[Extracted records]

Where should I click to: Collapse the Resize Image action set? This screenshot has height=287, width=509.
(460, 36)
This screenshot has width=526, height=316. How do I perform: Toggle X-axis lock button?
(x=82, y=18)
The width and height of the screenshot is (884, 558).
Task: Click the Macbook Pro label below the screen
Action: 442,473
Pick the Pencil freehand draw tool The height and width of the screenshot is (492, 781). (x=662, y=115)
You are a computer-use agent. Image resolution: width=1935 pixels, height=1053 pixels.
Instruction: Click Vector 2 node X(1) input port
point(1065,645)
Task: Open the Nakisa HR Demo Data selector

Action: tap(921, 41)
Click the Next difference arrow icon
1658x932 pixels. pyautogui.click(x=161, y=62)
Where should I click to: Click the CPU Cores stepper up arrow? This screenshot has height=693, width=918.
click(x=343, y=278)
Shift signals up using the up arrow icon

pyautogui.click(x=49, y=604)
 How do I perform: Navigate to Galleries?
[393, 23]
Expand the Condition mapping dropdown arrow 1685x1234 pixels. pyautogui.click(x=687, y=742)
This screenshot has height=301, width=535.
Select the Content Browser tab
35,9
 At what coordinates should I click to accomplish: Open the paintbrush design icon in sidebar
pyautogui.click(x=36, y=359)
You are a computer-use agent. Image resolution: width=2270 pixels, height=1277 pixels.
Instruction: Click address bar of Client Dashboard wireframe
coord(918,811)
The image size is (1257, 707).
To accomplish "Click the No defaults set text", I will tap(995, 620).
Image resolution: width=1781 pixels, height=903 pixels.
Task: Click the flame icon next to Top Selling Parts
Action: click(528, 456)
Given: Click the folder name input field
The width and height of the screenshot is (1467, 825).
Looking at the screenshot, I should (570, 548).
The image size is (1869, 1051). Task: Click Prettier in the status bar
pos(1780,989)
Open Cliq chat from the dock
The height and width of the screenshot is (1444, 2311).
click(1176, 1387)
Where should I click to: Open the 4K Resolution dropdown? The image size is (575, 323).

• Task description: Word for word, transcribe the data shown above.

• Written response:
Where should I click to: Collapse the Resize Image action set? This screenshot has height=287, width=509.
(460, 36)
This screenshot has width=526, height=316. How do I perform: Toggle X-axis lock button?
(x=82, y=18)
The width and height of the screenshot is (884, 558).
Task: Click the Macbook Pro label below the screen
Action: 442,473
Pick the Pencil freehand draw tool The height and width of the screenshot is (492, 781). (x=662, y=115)
You are a computer-use agent. Image resolution: width=1935 pixels, height=1053 pixels.
Instruction: Click Vector 2 node X(1) input port
point(1065,645)
Task: Open the Nakisa HR Demo Data selector

Action: tap(921, 41)
Click the Next difference arrow icon
1658x932 pixels. pyautogui.click(x=161, y=62)
Where should I click to: Click the CPU Cores stepper up arrow? This screenshot has height=693, width=918.
click(x=343, y=278)
Shift signals up using the up arrow icon

pyautogui.click(x=49, y=604)
 How do I perform: Navigate to Galleries?
[393, 23]
Expand the Condition mapping dropdown arrow 1685x1234 pixels. pyautogui.click(x=687, y=742)
This screenshot has height=301, width=535.
Select the Content Browser tab
35,9
 At what coordinates should I click to accomplish: Open the paintbrush design icon in sidebar
pyautogui.click(x=36, y=359)
You are a computer-use agent. Image resolution: width=2270 pixels, height=1277 pixels.
Instruction: Click address bar of Client Dashboard wireframe
coord(918,811)
The image size is (1257, 707).
To accomplish "Click the No defaults set text", I will tap(995, 620).
Image resolution: width=1781 pixels, height=903 pixels.
Task: Click the flame icon next to Top Selling Parts
Action: click(528, 456)
Given: Click the folder name input field
The width and height of the screenshot is (1467, 825).
Looking at the screenshot, I should (570, 548).
The image size is (1869, 1051). Task: Click Prettier in the status bar
pos(1780,989)
Open Cliq chat from the dock
The height and width of the screenshot is (1444, 2311).
click(1176, 1387)
Where should I click to: Open the 4K Resolution dropdown? The image size is (575, 323).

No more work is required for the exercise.